◆ **Document segment**
================================

2004 Denver Annual Meeting (November 7–10, 2004)

Paper No. 11
Presentation Time: 11:00 AM

ECOLOGICAL STOICHIOMETRY: SPATIAL-TEMPORAL CONSTRAINTS, TRANSPORT PROCESSES, AND GLOBAL INTEGRATION


REINERS, William A., Department of Botany, Univ of Wyoming, 1000 E. University Ave, Laramie, WY 82071, reiners@uwyo.edu

Ecological interactions and organic evolution have made biotic stoichiometry a major force in shaping global chemistry and physics over geological time. Biological stoichiometry underlies global properties such as the oxygenation of the oceans and atmosphere; the abundance of present-day chemical suites of nitrogen, sulfur, iron, and other elements; and the radiative energy balance of the atmosphere. These effects on environmental chemistry began as early as 3,500 Ma and have changed through time in response to combinations of geological conditions and biological evolution. The chemical interaction between the abiotic and biotic components of the biosphere is referred to by ecologists as “ecological stoichiometry.” This subfield of ecology has led to an understanding of how the abiotic environment controls the species composition and ecological functions of the local ecosystem on one hand, and how biotic activities of that ecosystem alter the abiotic environment on the other hand--a classic case of circular causal loop control.

The phenomena comprising ecological stoichiometry vary in relative importance in different environmental and ecological situations, however. While a low resolution geography of contemporary, biological contribution to biospheric chemistry can be mapped at the global scale, an assessment of ecological stoichiometry at a more local scale is highly dependent on spatial and temporal time frames of observation as well as the ways that system boundaries are defined. To a considerable extent, the critical importance of spatial-temporal scales is dependent on the strength and timing of transport processes into and out of defined systems. Because of translocation conditions and events, biological control of environmental chemistry may be ephemeral at the local scale, while, through integration of spatial-temporal variation, still be of millennial consequence at the global scale.

This paper addresses what criteria and metrics are necessary for determining the relative importance of geochemical versus biochemical control of environmental geochemistry at different spatial-temporal scales. It explores the roles of different transport mechanisms and the geography of translocation, sequestration, and turnover times.

================================

Pixel coordinate grounding data
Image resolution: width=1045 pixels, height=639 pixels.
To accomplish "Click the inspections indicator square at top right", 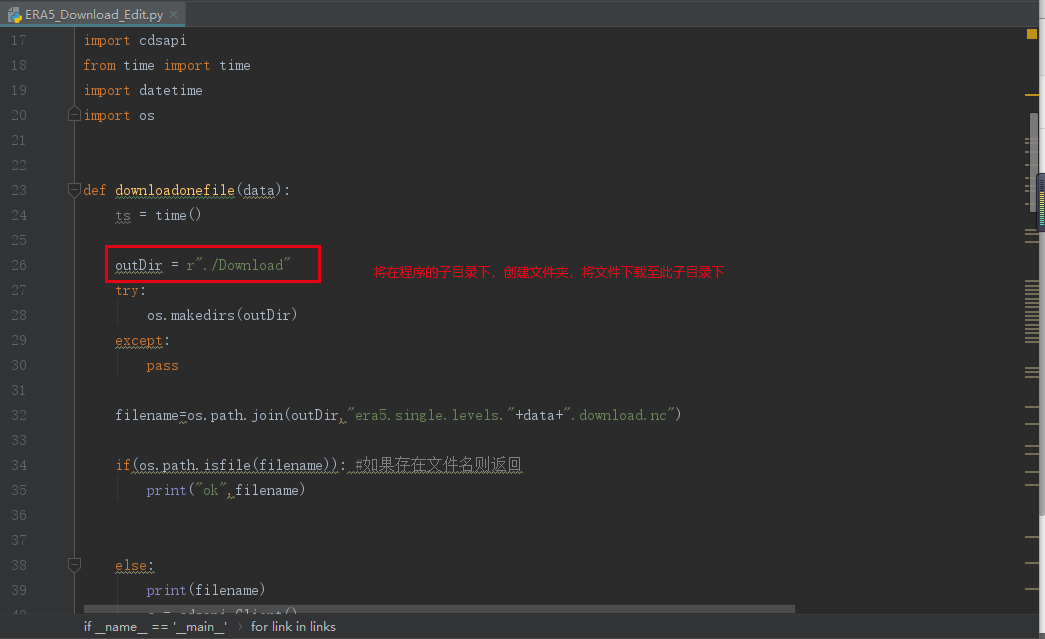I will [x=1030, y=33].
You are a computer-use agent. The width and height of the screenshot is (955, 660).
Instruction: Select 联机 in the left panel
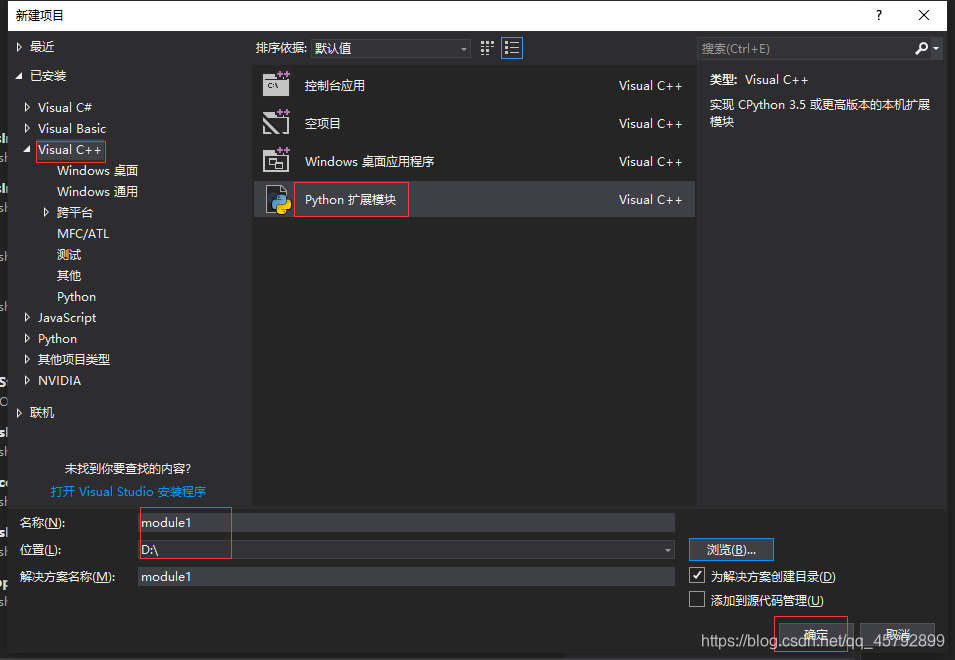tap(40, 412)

================================

◆ **Task**
Copy the abstract on ecological stoichiometry from the words "This paper addresses" through "and turnover times.", and replace "turnover times" with "residence times". Use only the text for what follows; the data plays no part.

◆ **Exercise output**
This paper addresses what criteria and metrics are necessary for determining the relative importance of geochemical versus biochemical control of environmental geochemistry at different spatial-temporal scales. It explores the roles of different transport mechanisms and the geography of translocation, sequestration, and residence times.